Records drawn from a dataset:
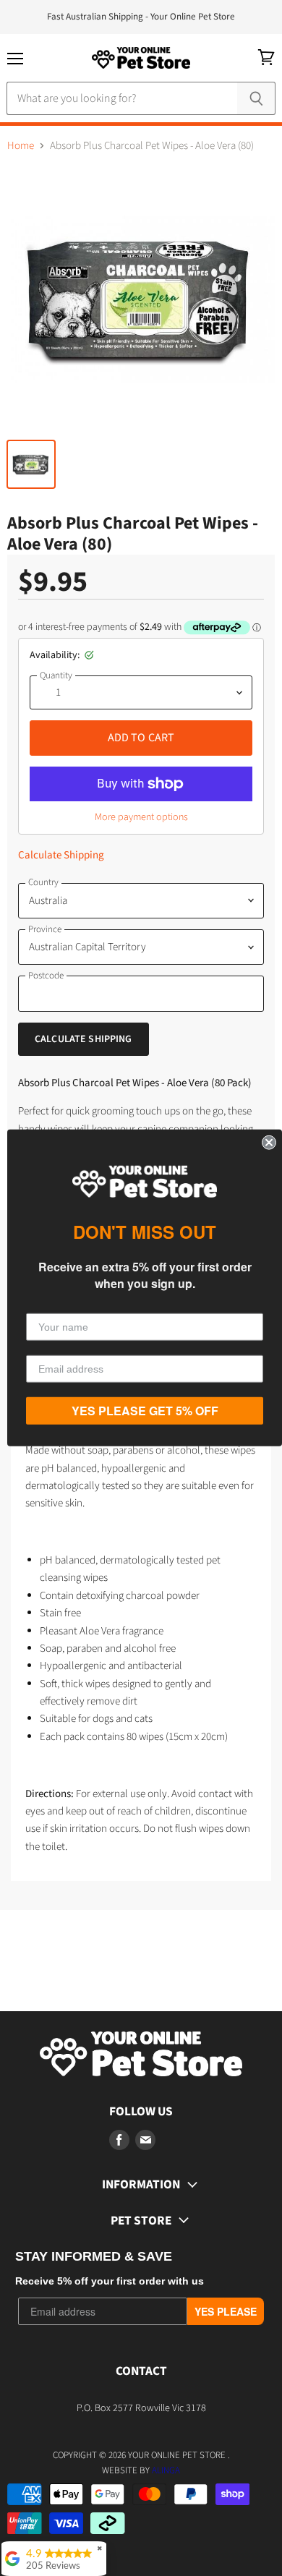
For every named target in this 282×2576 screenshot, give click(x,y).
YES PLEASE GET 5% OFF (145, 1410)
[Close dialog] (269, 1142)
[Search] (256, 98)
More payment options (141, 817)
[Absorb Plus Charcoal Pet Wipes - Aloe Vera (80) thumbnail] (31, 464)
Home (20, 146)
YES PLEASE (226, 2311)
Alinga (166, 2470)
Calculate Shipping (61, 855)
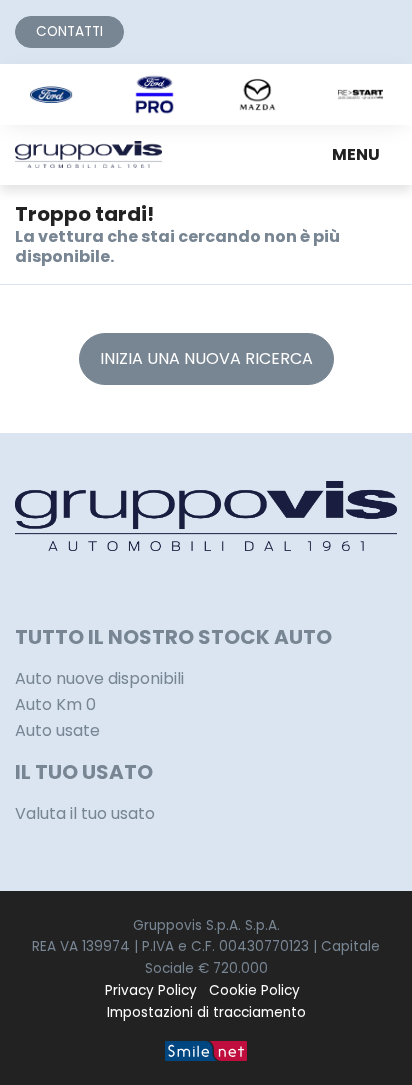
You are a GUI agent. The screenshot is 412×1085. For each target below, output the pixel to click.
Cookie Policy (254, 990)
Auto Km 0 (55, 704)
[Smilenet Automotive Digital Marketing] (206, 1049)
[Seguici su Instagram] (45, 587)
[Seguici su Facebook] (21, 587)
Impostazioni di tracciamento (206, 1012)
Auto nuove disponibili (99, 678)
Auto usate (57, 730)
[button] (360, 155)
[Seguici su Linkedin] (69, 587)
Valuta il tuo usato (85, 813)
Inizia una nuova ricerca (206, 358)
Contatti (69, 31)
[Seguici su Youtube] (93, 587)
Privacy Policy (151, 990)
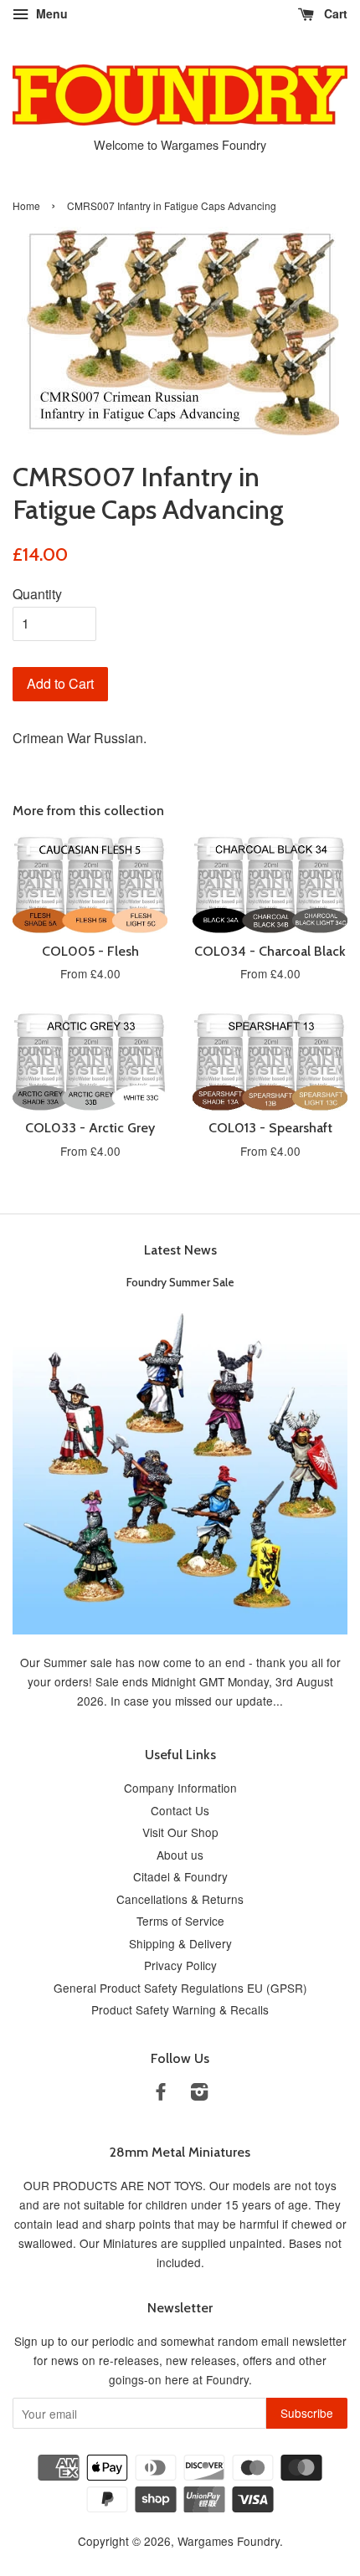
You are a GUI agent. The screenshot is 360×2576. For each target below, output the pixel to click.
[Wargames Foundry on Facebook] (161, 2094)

Task: Write out the records once more, word for word, though without the pictures they contain.

Completed exercise:
For every named target in this 282×2576 screenshot, give click(x,y).
YES PLEASE GET 5% OFF (145, 1410)
[Close dialog] (269, 1142)
[Search] (256, 98)
More payment options (141, 817)
[Absorb Plus Charcoal Pet Wipes - Aloe Vera (80) thumbnail] (31, 464)
Home (20, 146)
YES PLEASE (226, 2311)
Alinga (166, 2470)
Calculate Shipping (61, 855)
You are a GUI agent. The screenshot is 412×1085. For each target below, output the pixel to click.
Cookie Policy (254, 990)
Auto Km 0 (55, 704)
[Smilenet Automotive Digital Marketing] (206, 1049)
[Seguici su Instagram] (45, 587)
[Seguici su Facebook] (21, 587)
Impostazioni di tracciamento (206, 1012)
Auto nuove disponibili (99, 678)
Auto usate (57, 730)
[button] (360, 155)
[Seguici su Linkedin] (69, 587)
Valuta il tuo usato (85, 813)
Inizia una nuova ricerca (206, 358)
Contatti (69, 31)
[Seguici su Youtube] (93, 587)
Privacy Policy (151, 990)
You are a GUI agent. The screenshot is 360×2576. For each target below, output the pixel to click.
[Wargames Foundry on Facebook] (161, 2094)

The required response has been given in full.